--- begin Selected passage ---
Wednesday, March 6th, 2024
Lots of gratifying results came out of yesterday’s primaries. Perhaps the most gratifying is that the Straus-Bonnen-Phelan Axis, which has thwarted conservative priorities for decades, finally had a stake driven through its heart.
First statewide and national office races:
President Trump crushed Nikki Haley in Texas with over 76% of the vote.
Indeed, Trump won every Super Tuesday primary save Vermont, where Haley eked out a win.
Former president Donald Trump seems poised to breeze to the Republican presidential nomination after nearly sweeping the party’s Super Tuesday contests.
By 11 p.m. ET on Tuesday, Trump had won the Republican presidential contests in at least twelve of the Super Tuesday states: Virginia, North Carolina, Tennessee, Oklahoma, Maine, Alabama, Massachusetts, Texas, Arkansas, Colorado, Minnesota, and delegate-rich California.
Former South Carolina governor Nikki Haley, meanwhile, earned her first — and likely only — win of the night in Vermont.
Results from caucuses in Alaska and Utah were still outstanding around 11:30 p.m. ET.
The results were so crushing that they managed to drive establishment catspaw Haley from the race.
Ted Cruz cruised to a victory with just under 90% of the vote, and will face Democrat Collin Allred in November. Allred won a clear majority in a five-way race, with Roland Gutierrez coming in at very distant second that was more than 40 points behind.
U.S. Representative Tony Gonzalez is headed into a runoff with YouTuber and gun rights activist Brandon Herrera.
In the Republican primary race for Texas Congressional District 23, Brandon Herrera has taken incumbent Congressman Tony Gonzales to a runoff.
According to unofficial totals, Gonzales captured 46 percent of the vote to Herrera’s 23 percent.
Leading into the election, much of the discussion centered on Gonzales’ multiple censures from Republican organizations.
The congressman had been censured by the Medina County Republican Party, which was followed by a censure from the Republican Party of Texas (RPT).
The RPT censure was only the second time in history the party had used the maneuver for a sitting politician, the first being in 2018 with then-House Speaker Joe Staus (R-San Antonio). House Speaker Dade Phelan (R-Beaumont) then became the third sitting member to be censured by the State Republican Executive Committee when they approved the official resolution in February.
Gonzales’ censure came after RPT found that he had violated the multiple tenets of the party platform with his votes in Congress.
The incumbent Gonzales had also been criticized for his stance on border security.
In December, he penned a letter to both Democratic and Republican federal leadership stating that he believes the border crisis could reach a “point of no return” if lawmakers do not act soon.
The letter came after a disagreement with Congressman Chip Roy (R-TX-21) over a border security bill Roy introduced to require the detention or expulsion of illegal immigrants, which would prohibit “all asylum” claims. Gonzales has also labeled some of his GOP colleagues “insurgents” and accused 20 Republicans of planning to push “anti-immigrant” legislation under the guise of border security policy.
The leading issue for voters statewide leading into the primary election is border security and immigration, which is represented by the vote totals in this race.
Herrera describes himself as a “Second Amendment activist, and social media personality,” known online as “The AK Guy.”
He proclaimed, “Texas is done with RINO’s,” during the night of the primary election.
--- end Selected passage ---
--- begin Given information ---
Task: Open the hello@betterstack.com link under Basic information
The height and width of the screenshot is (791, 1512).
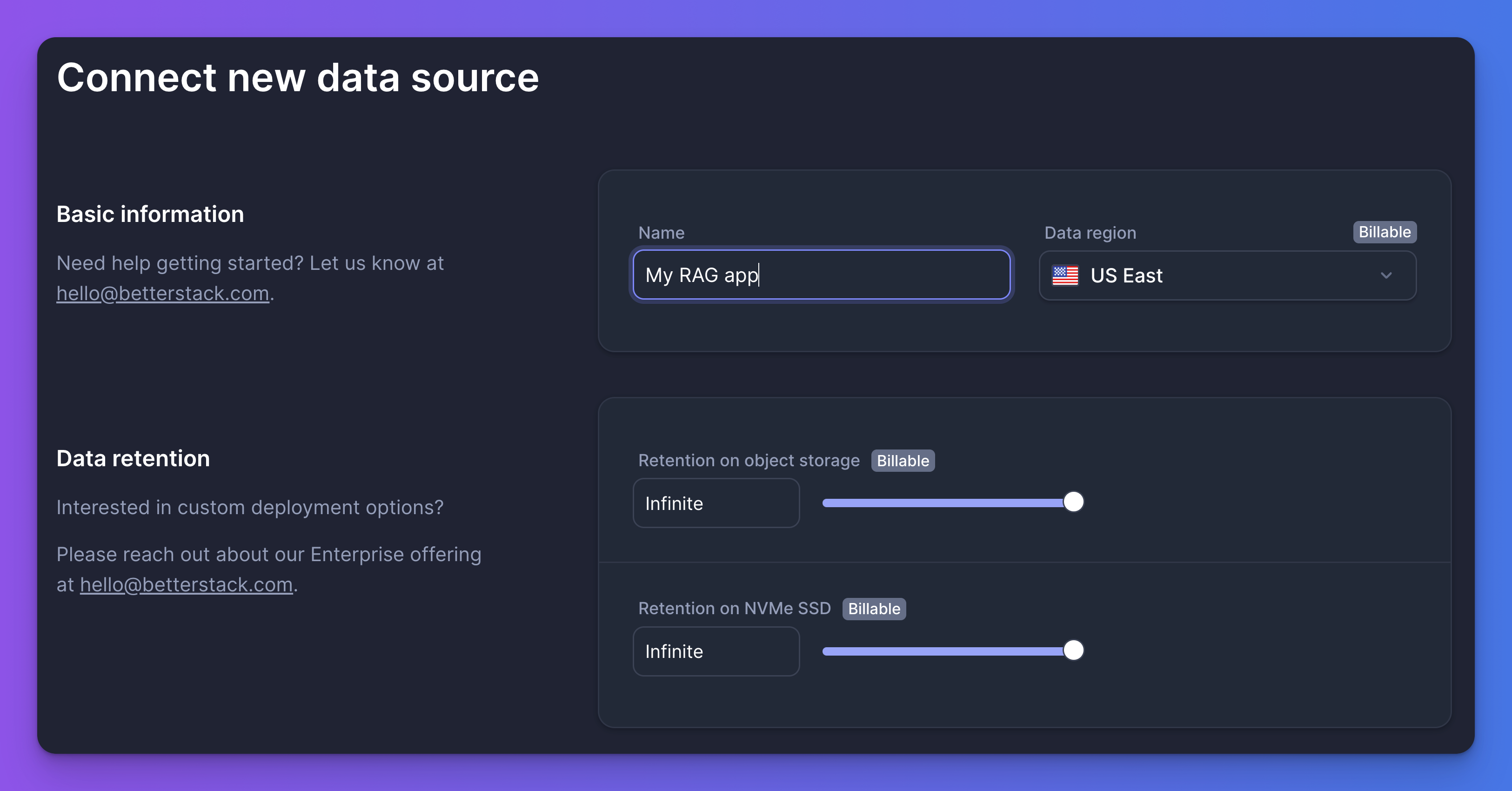Action: (162, 293)
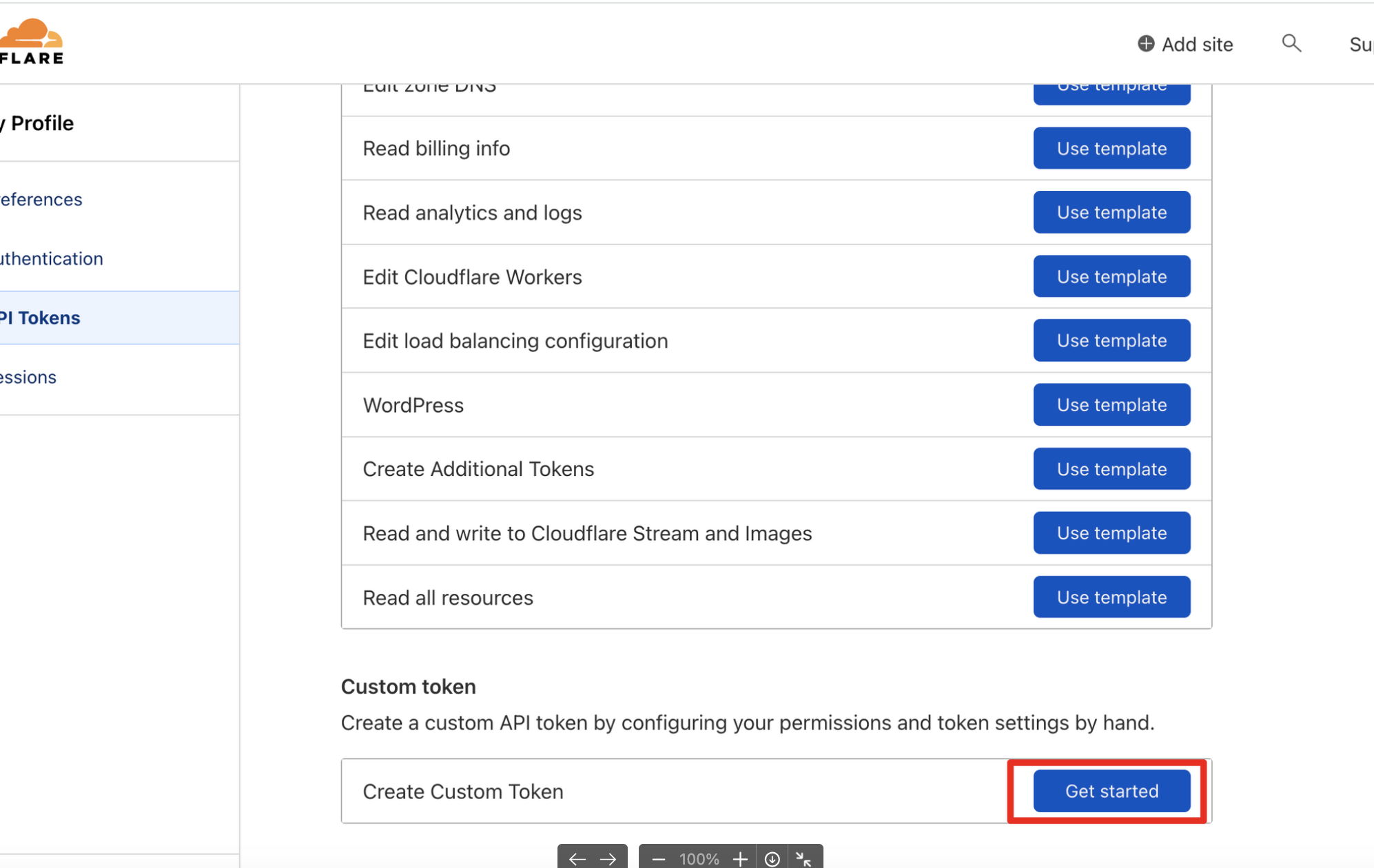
--- end Given information ---
§ Exercises to complete:
[1] Retype the passage of the Texas primaries piece that begins with the words containing "Indeed, Trump won" and ends with "and delegate-rich California.".
[2] Extend the piece on the Texas primary results, picking up right after its final sentence.
The material has nothing to do with the piece on the Texas primaries.

§ Outputs:
[1]
Indeed, Trump won every Super Tuesday primary save Vermont, where Haley eked out a win.
Former president Donald Trump seems poised to breeze to the Republican presidential nomination after nearly sweeping the party’s Super Tuesday contests.
By 11 p.m. ET on Tuesday, Trump had won the Republican presidential contests in at least twelve of the Super Tuesday states: Virginia, North Carolina, Tennessee, Oklahoma, Maine, Alabama, Massachusetts, Texas, Arkansas, Colorado, Minnesota, and delegate-rich California.

[2]
“The war starts now.”
(Previously.)
But in Texas, the big news was that Dade Phalen, the latest in the Joe Straus/Dennis Bonnen cabal that has stayed in power with Democratic Party backing to thwart conservative priorities, is headed into a runoff with David Covey for Texas House District 21, with less than half a point separating the two.
The Speaker of the Texas House Dade Phelan will be heading to a runoff, after failing to receive the support of a majority of Republican voters in his district.
Phelan, who was first elected to the House in 2014 and has been speaker since 2021, will face off against former Orange County GOP chairman David Covey in a runoff election that is certain to garner attention from across the state.
Phelan had been criticized by conservatives for failing to pass conservative priorities, placing Democrats in leadership positions, and leading the charge to impeach Attorney General Ken Paxton last year. Former President Donald Trump endorsed Covey, calling any Republican who backed Phelan “a fool.”
Phelan received 45.8 percent of the vote with Covey earning 45.3 percent.
Alicia Davis, a Jasper County activist, took 8.9 percent of the vote.
“The people of House District 21 have put every politician in Texas, and the nation, on notice,” said Covey. “Our elected officials are elected by the people and work for the people, and when they don’t, there will be consequences.”
“Since 1836, Texans have answered the call to defend liberty and fight for our freedoms. I have every intention of continuing that tradition,” he added.
Covey was joined by Lt. Gov. Dan Patrick at his election night watch party. Patrick, who has been a vocal critic of Phelan, had not officially endorsed Covey.
But it wasn’t just Phelan! A whole bunch of the Republican state reps who backed Phelan either lost outright or are headed to runoffs:
Mike Olcott thumped incumbent Glenn Rogers in Texas House District 60.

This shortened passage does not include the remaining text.